Western Fiction posted March 7, 2018 Chapters:  ...28 29 -30- 31 

This work has reached the exceptional level
A cheating gambler runs out of luck.

A chapter in the book The West

The Gambler

by Thomas Bowling


The Chilwitz leave a bad taste in the Travelers mouth.

Chapter 30

Traveling through Nevada, I stopped in Osceola. A lot of people think that the biggest gold nugget was found in California, but it was discovered in Osceola. They had a sign saying as much when you entered the town. That made the town a destination for everyone wanting to get rich by mining or wanting to cheat people out of their money.

Main Street was a dirt path, barely wider than the path I had been riding on. There was a two-story whitewashed building that served as saloon, restaurant, hotel, and brothel.

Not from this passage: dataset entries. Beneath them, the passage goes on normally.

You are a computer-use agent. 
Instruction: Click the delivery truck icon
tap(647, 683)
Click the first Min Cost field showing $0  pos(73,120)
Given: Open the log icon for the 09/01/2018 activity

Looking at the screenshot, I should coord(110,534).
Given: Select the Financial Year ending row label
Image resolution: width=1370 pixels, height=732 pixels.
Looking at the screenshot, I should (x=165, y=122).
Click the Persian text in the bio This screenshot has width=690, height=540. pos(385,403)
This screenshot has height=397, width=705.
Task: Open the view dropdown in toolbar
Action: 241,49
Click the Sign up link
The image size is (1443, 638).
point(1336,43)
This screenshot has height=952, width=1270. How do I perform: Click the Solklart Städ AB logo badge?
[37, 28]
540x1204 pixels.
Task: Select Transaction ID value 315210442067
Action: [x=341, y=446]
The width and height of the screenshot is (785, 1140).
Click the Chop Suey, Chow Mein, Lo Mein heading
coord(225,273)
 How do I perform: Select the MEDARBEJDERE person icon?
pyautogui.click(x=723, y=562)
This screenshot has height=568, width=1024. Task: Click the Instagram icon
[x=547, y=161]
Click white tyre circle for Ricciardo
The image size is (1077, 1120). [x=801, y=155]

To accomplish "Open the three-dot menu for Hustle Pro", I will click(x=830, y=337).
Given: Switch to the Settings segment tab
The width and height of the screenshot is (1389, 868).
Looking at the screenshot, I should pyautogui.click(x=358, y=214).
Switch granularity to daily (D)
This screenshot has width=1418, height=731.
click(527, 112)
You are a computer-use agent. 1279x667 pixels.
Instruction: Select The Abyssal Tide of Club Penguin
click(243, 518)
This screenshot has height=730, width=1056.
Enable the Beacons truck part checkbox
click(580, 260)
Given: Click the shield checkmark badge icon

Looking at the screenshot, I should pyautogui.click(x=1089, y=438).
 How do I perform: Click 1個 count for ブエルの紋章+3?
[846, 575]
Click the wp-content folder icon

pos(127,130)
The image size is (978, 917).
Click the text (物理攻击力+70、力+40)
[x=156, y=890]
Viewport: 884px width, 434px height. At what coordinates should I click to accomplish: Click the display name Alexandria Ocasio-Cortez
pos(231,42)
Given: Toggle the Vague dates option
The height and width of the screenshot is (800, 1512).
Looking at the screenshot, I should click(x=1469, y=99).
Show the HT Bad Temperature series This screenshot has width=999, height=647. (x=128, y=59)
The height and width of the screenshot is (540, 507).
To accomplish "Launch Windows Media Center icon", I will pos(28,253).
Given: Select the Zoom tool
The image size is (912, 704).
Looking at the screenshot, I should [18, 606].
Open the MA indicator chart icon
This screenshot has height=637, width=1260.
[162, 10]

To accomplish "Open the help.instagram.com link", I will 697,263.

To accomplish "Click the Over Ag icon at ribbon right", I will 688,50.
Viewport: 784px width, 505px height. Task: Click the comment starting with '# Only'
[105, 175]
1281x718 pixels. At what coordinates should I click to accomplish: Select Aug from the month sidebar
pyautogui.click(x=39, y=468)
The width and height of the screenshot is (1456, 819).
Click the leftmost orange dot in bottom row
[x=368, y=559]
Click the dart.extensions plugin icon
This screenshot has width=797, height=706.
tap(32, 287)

A lot of saloons were no more than tents, but a tent wouldn't do for the place where such a huge gold nugget was found. Whenever cowboys came to town, which wasn't often, they headed for Duggar's. I saw an old man standing in front of the saloon. He had long, stringy, white hair, and a beard that covered his chest. He was so frail and skinny that I swear, the only thing holding him upright was the sand in his boots. I tipped my hat to him, but he didn't respond. He was the white equivalent of a cigar store Indian.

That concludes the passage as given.